:: Records shown ::
[Start of Attachment]

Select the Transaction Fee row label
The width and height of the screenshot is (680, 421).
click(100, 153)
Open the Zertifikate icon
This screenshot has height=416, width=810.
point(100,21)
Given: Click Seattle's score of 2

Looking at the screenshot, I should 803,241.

[End of Attachment]
[Start of Attachment]

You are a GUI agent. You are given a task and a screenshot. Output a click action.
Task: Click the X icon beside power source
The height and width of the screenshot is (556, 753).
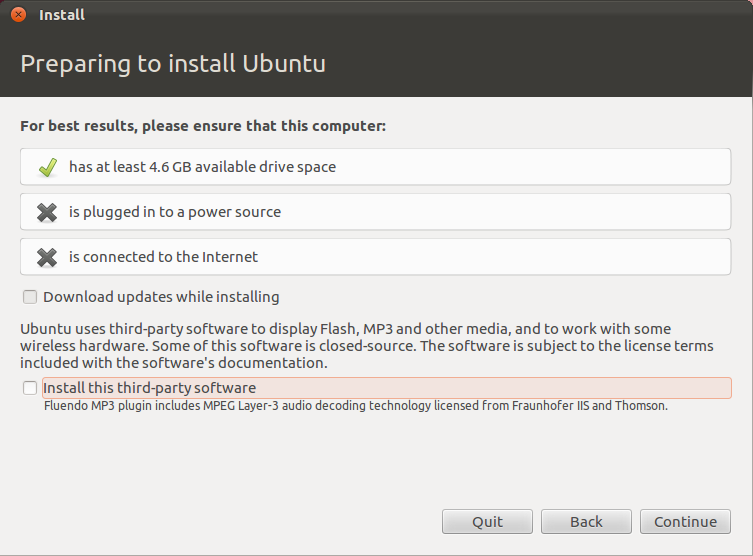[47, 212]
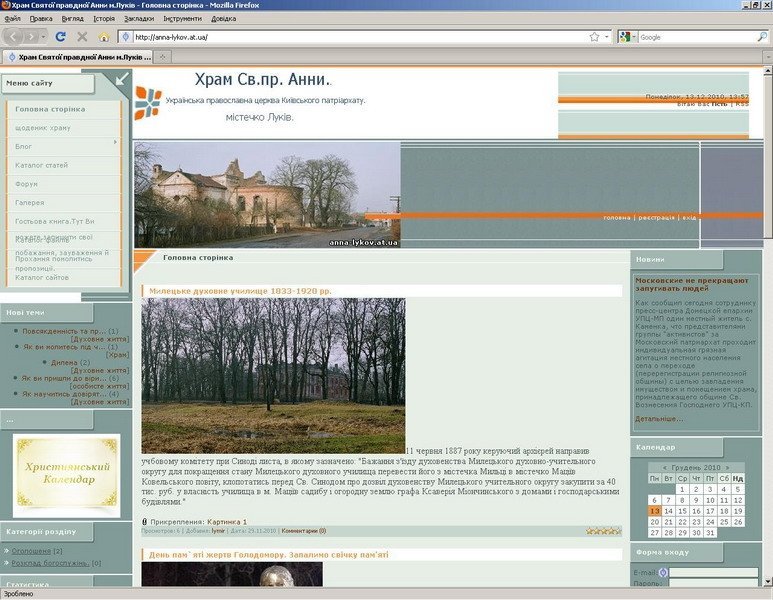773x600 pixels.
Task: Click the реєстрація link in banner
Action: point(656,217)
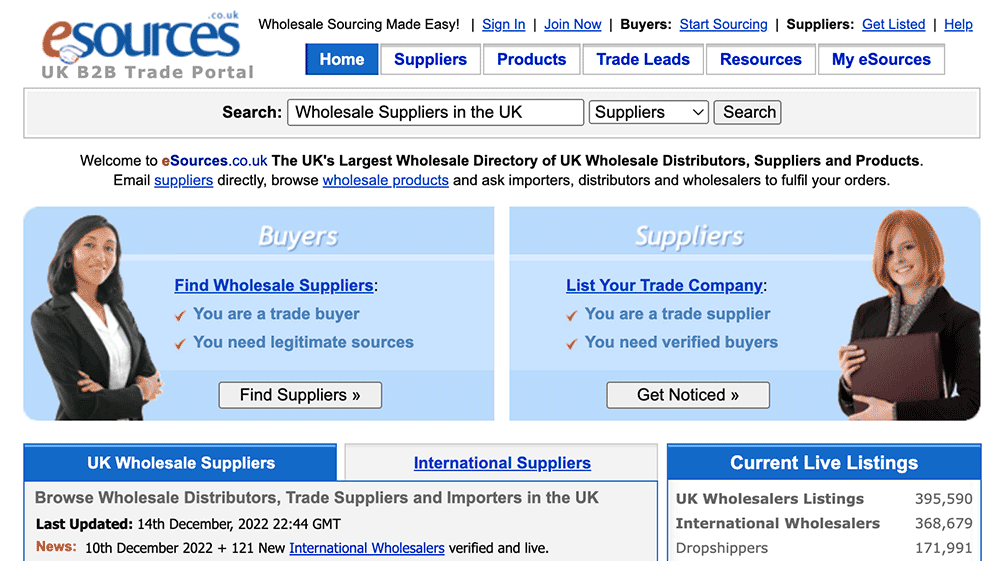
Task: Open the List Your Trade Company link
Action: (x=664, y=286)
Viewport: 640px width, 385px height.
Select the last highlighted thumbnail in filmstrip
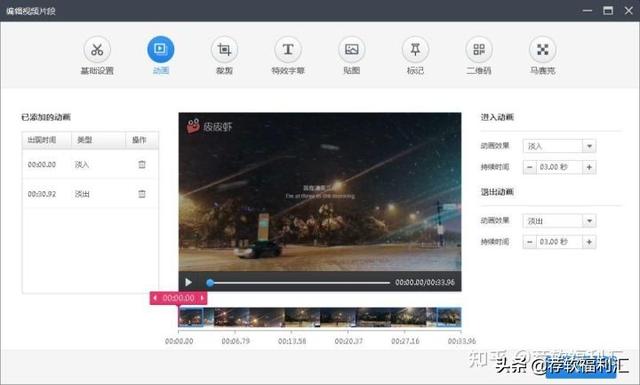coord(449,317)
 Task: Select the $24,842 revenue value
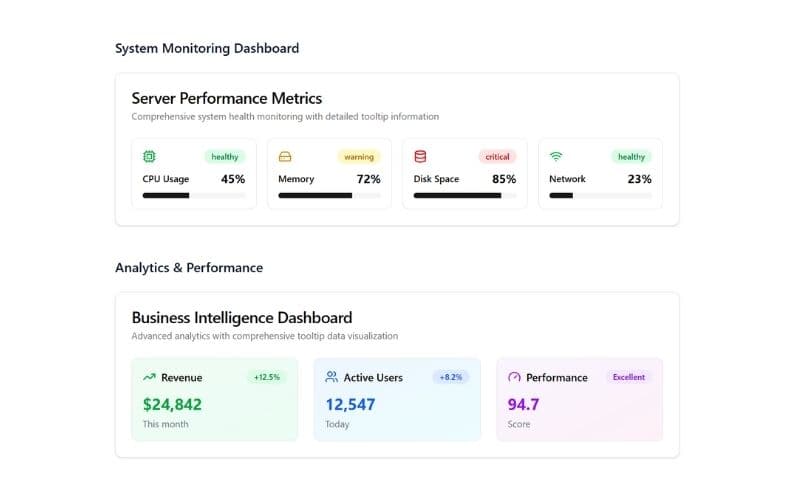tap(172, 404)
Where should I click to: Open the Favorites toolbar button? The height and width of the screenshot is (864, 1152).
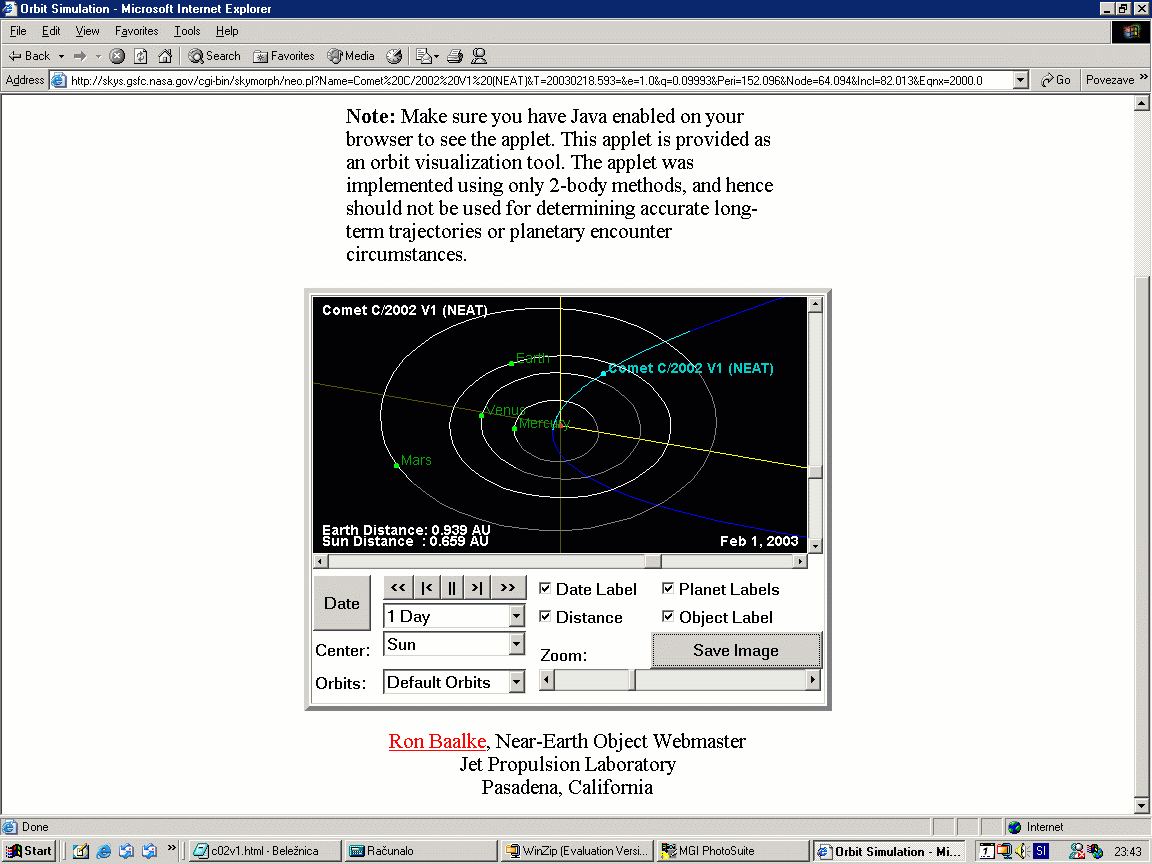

[End of Attachment]
[Start of Attachment]

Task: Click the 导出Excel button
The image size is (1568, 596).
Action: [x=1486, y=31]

[End of Attachment]

:: Requirement ::
Lines with "button" in them are what the answer must contain; copy each from the records above.

:: Completed exercise ::
Where should I click to: Open the Favorites toolbar button? The height and width of the screenshot is (864, 1152).
Task: Click the 导出Excel button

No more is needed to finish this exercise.